## [Exercise directions]
Below are the records; copy exactly the stretch from the line containing "Task: Click gas used bar for block 29347951" through the line containing "Viewport: 1462px width, 519px height.", both ends included, and nothing else.

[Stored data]
=== Begin Enclosure ===
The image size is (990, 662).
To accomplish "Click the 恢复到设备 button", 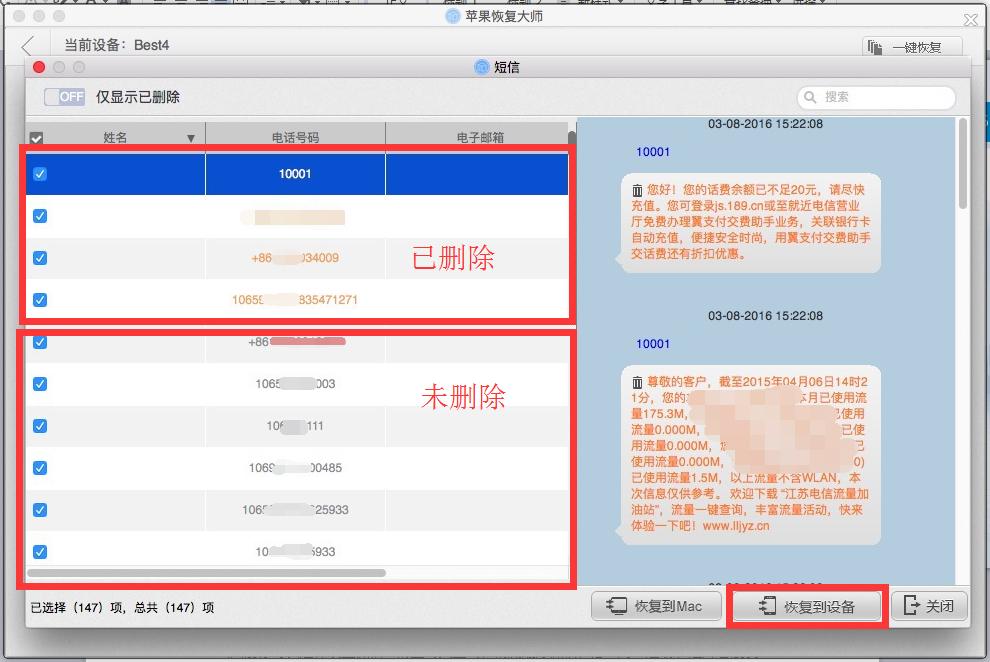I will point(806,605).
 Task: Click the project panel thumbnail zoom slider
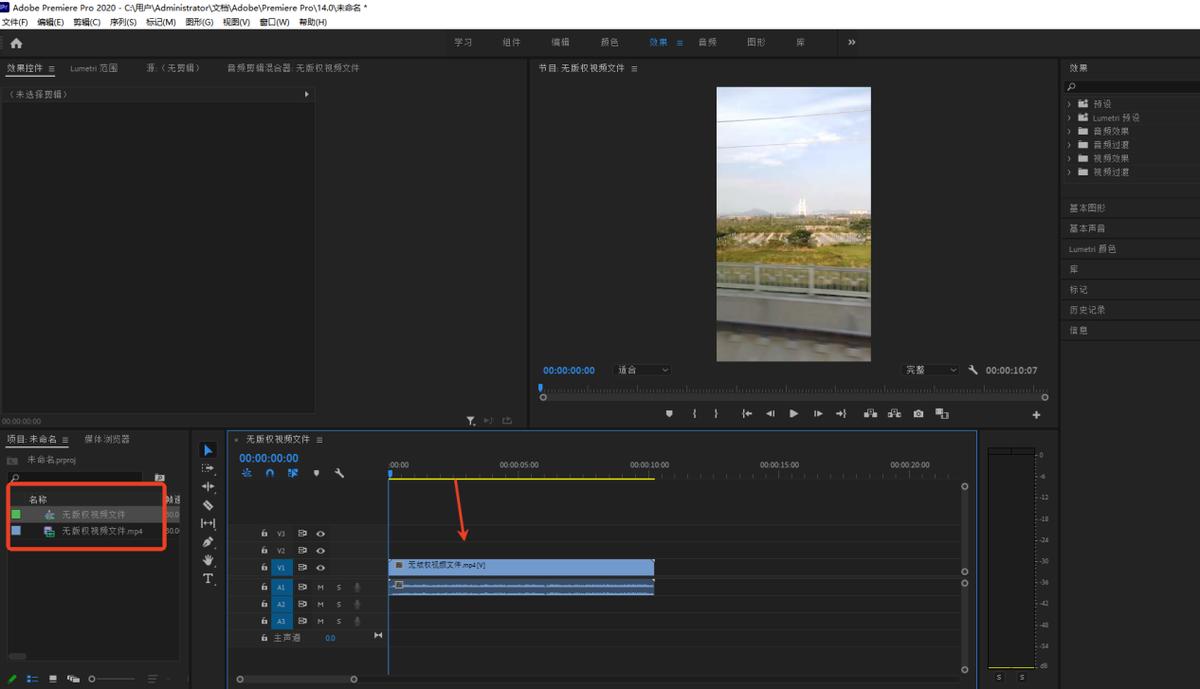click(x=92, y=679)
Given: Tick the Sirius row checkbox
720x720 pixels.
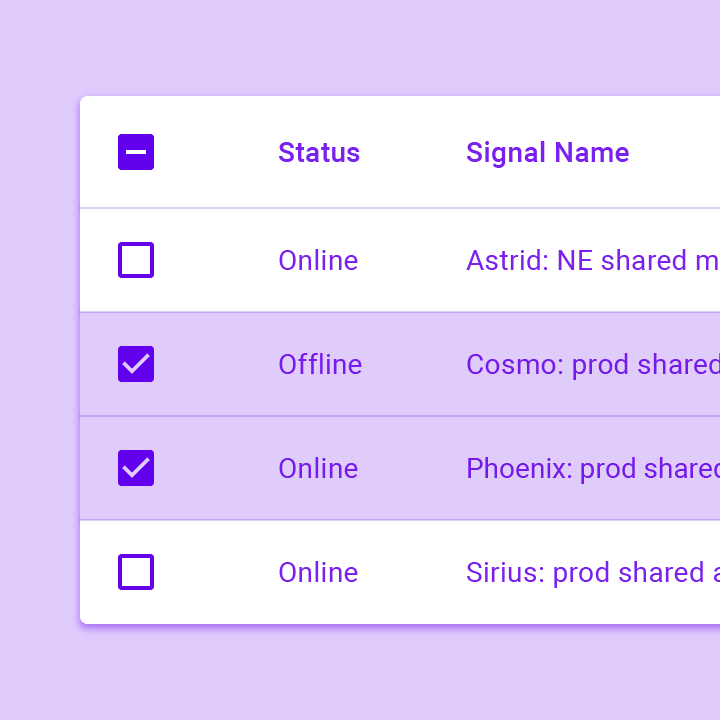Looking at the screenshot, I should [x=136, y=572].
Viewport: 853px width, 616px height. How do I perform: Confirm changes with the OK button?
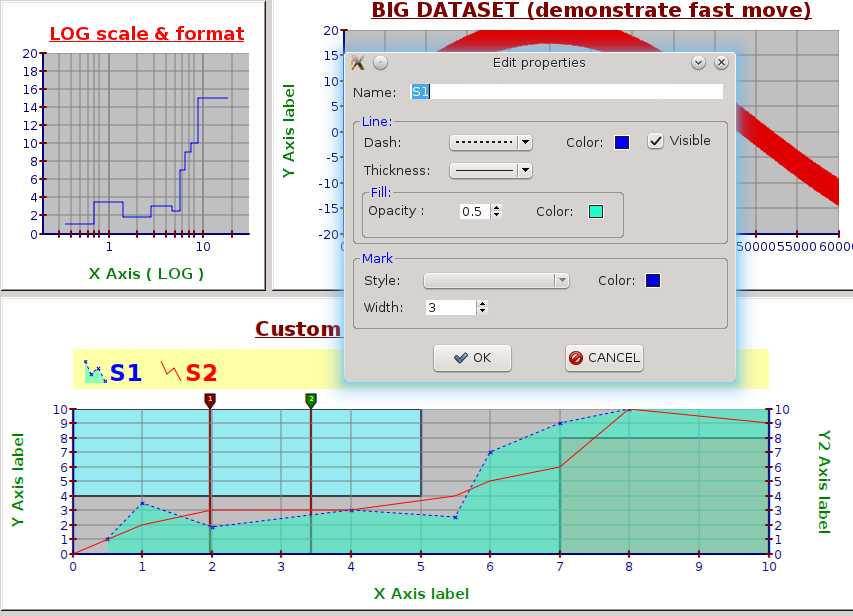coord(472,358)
=== End Enclosure ===
=== Begin Enclosure ===
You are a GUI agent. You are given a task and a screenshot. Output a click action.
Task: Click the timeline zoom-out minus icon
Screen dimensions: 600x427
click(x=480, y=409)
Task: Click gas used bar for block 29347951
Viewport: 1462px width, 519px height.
=== End Enclosure ===
## [Task response]
Task: Click gas used bar for block 29347951
Viewport: 1462px width, 519px height.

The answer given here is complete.